R 4 Beginners Chapter 6 - Reproducible Programming

R 4 Beginners

An exploration of data science as taught in R for Data Science by Hadley Wickham and Garrett Grolemund. This blog is meant to be a helpful addition to your own journey through the book. No prior programming experience necessary!

Chapter 6: Reproducible Programming

In the previous chapters of this series, we have been writing all of our code in the console of RStudio. You probably know the drill by now: write a line of code, hit “Enter,” and hope you haven’t messed anything up. However, this isn’t the only way to write code, and actually isn’t the most common way. When working in RStudio, usually you will either be writing a script or creating an R Markdown document.

Scripts

Before we get into writing R scripts, let’s take another look at the layout of RStudio:

RStudio window

In this screenshot, you can see the console in the bottom left. In the top left quadrant is the editor, where you can write R scripts. You can open a new R script file in the “File” menu (there are several different file types you can choose, but “R Script” is probably the first option listed). The process of writing an R script is similar to writing code in the console, with a few key differences. The most important difference is that this is where you’ll write code that you want to save. There will be times that you want to save work you’ve been doing and come back to it later, or run the same code many times. In fact, if you close RStudio without saving your script it will reopen with the last script you were working on! It’s still good practice to save anything you definitely want to keep, of course, so try not to depend on that feature too much.

Another difference is that, previously, to run a line of code you would just hit the Enter/Return key. In a script, Enter/Return will take you to the next line (just like when you type in a word processor) rather than running the code you just wrote. This is a useful feature not only because it makes scripts easier to edit if you make a mistake, but also because it allows you to separate one code statement into several lines. When writing scripts, especially ones you want to come back to later or share with others, readability becomes quite important, and having parts of your code on multiple lines will help with that. To run a single code statement in a script, use Cmd/Ctrl + Enter; this will run the code where your cursor is, even if the code statement spans multiple lines like the script in the screenshot above, and then move the cursor to the next. If you have multiple code statements and you want to run all of them, you can highlight the block that you want to run and then hit Cmd/Ctrl + Enter.
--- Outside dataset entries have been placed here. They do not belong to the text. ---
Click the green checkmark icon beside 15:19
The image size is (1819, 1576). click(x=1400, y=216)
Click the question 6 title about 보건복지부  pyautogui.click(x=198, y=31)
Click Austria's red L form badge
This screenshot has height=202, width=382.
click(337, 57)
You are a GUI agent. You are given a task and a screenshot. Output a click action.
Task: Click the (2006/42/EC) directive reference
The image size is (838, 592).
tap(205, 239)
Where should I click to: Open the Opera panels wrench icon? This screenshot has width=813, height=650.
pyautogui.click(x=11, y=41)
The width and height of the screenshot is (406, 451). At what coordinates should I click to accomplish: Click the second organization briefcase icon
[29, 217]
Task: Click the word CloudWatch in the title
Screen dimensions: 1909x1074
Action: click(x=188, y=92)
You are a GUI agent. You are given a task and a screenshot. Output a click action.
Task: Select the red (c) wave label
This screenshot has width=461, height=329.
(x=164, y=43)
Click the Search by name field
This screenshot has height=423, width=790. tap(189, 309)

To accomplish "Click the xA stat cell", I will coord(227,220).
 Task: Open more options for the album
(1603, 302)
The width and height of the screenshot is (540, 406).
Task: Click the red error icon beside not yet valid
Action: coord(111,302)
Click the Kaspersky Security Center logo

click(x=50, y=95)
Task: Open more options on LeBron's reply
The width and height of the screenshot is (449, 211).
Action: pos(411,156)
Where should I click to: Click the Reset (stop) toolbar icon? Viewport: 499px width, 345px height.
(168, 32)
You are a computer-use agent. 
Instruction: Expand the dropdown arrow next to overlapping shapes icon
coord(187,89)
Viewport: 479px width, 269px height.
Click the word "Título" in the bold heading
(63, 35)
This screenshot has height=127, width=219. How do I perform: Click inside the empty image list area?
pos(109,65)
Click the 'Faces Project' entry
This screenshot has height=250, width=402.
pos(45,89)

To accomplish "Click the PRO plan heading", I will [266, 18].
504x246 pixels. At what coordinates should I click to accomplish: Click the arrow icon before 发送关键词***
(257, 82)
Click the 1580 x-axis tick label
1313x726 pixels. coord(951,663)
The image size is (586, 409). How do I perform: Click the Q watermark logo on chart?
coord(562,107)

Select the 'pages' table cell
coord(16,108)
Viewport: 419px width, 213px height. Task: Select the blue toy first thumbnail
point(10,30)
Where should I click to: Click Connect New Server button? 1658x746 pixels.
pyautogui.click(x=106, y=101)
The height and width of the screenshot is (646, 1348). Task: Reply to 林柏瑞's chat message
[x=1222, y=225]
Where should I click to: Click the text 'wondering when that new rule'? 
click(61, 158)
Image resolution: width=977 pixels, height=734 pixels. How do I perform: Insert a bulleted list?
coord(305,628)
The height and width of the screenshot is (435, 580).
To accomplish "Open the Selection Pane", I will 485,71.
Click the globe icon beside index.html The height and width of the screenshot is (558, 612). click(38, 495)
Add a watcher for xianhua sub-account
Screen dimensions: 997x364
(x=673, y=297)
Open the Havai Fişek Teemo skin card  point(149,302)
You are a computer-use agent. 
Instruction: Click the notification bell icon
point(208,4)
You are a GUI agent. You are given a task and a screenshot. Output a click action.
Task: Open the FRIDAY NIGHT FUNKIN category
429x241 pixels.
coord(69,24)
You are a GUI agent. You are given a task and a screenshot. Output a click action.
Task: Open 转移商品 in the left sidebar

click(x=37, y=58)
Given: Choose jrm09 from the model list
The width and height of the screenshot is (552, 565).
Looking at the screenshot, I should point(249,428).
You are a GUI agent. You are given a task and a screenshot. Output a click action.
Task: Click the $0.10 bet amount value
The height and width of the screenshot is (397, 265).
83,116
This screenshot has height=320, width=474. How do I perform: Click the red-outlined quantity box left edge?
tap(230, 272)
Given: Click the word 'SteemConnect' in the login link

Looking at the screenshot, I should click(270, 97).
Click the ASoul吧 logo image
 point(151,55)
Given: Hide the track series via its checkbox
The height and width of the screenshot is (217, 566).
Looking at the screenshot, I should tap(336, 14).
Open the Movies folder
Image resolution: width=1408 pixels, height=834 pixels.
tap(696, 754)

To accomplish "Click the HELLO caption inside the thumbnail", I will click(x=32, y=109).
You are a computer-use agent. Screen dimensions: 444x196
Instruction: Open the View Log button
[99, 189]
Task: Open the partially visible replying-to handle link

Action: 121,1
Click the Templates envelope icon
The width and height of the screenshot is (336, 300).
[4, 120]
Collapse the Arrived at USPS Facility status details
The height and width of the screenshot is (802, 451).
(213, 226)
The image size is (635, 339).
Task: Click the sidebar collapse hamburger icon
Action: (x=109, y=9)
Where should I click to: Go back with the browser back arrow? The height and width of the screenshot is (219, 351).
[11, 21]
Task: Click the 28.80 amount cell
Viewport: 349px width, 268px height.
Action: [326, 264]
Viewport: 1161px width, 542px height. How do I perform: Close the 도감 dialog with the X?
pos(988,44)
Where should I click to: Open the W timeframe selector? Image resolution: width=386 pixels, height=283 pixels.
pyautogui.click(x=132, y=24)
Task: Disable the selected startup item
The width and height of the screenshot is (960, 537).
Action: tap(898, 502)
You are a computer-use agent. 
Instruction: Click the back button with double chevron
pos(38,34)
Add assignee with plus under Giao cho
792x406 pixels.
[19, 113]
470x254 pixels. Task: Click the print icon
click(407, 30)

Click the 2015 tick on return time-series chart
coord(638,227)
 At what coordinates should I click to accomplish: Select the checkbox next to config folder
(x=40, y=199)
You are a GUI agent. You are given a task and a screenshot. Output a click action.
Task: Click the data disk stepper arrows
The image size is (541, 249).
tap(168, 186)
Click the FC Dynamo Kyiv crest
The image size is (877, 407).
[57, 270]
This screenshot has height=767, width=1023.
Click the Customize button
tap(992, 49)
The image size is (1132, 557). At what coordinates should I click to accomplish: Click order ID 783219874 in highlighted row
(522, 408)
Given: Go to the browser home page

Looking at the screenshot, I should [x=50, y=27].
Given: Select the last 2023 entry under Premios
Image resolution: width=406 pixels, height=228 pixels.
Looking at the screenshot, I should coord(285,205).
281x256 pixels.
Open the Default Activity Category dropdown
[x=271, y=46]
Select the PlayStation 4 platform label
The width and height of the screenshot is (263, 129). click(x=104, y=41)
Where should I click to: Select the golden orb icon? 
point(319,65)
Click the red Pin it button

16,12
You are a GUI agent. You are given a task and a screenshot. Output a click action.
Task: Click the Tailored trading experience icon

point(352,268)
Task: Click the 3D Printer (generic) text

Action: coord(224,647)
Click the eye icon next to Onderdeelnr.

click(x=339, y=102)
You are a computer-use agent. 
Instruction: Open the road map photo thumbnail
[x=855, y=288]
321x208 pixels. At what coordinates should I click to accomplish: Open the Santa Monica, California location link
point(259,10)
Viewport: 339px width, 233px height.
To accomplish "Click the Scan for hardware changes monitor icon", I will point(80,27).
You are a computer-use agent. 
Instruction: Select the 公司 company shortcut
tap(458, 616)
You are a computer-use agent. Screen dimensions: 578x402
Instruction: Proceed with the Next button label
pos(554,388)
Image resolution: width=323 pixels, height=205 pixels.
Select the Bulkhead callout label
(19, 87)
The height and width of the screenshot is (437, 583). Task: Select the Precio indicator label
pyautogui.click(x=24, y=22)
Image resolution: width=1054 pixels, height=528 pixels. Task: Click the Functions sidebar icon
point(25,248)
If you want to run the whole script, you can use the shortcut Cmd/Ctrl + Shift + S, or use the “Run” button at the top of the editor pane:

Run button

It’s usually a good idea to start scripts with loading the packages you’ll need, but it’s usually not a great idea to install packages in a script– it’s not generally useful, since you only need to install a package once, and if you’re sharing a script it’s not very considerate to install packages on someone else’s machine.

Comments

Scripts are a good way to write code that you want to keep, and following certain conventions can increase the readability of your code (here’s an article on the subject of making your code more readable), but sometimes it can just be difficult to tell exactly what a code statement is supposed to do. This is especially true if it has been a while since you wrote the code, or if you’re looking at someone else’s code. Luckily, there is a way to insert lines of text into your code, called comments. In many programming languages, including R, you mark comments with a pound sign (#). Marking comments lets your IDE (integrated development environment) know that the line that follows isn’t code and shouldn’t be run (which would certainly give you an error if it tried). Useful comments can include notes to yourself (about why you used a certain approach, a reminder of other things you tried first, etc.), notes to someone else explaining your reasoning, information about dependancies… the list goes on. Essentially, comments can be anything you want to say in actual words.

Here’s what comments can look like if you use them in a script: Comments in a script

R Markdown

If you’re following along in R4DS, you might notice that I’m about to go a bit out of order. R Markdown is one of the last topics that R4DS talks about, but it’s so useful that I wanted to talk about earlier. If you want to write your code in a truly reproducible way, R Markdown is an excellent way to do it. I think of R Markdown documents like entries in a scientific notebook– it’s not only a place to write and run code, but also where you write about your reasoning, organize your thoughts, and display visualizations and data. There are a couple of reasons that using R Markdown is an ideal method of reproducible programming:

  1. In R Markdown, code chunks are interspersed with plain text. This might seem similar to commenting in a R script, except that you mark the code rather than the text– the text is the default. The difference may be subtle, but it changes how you think about writing code.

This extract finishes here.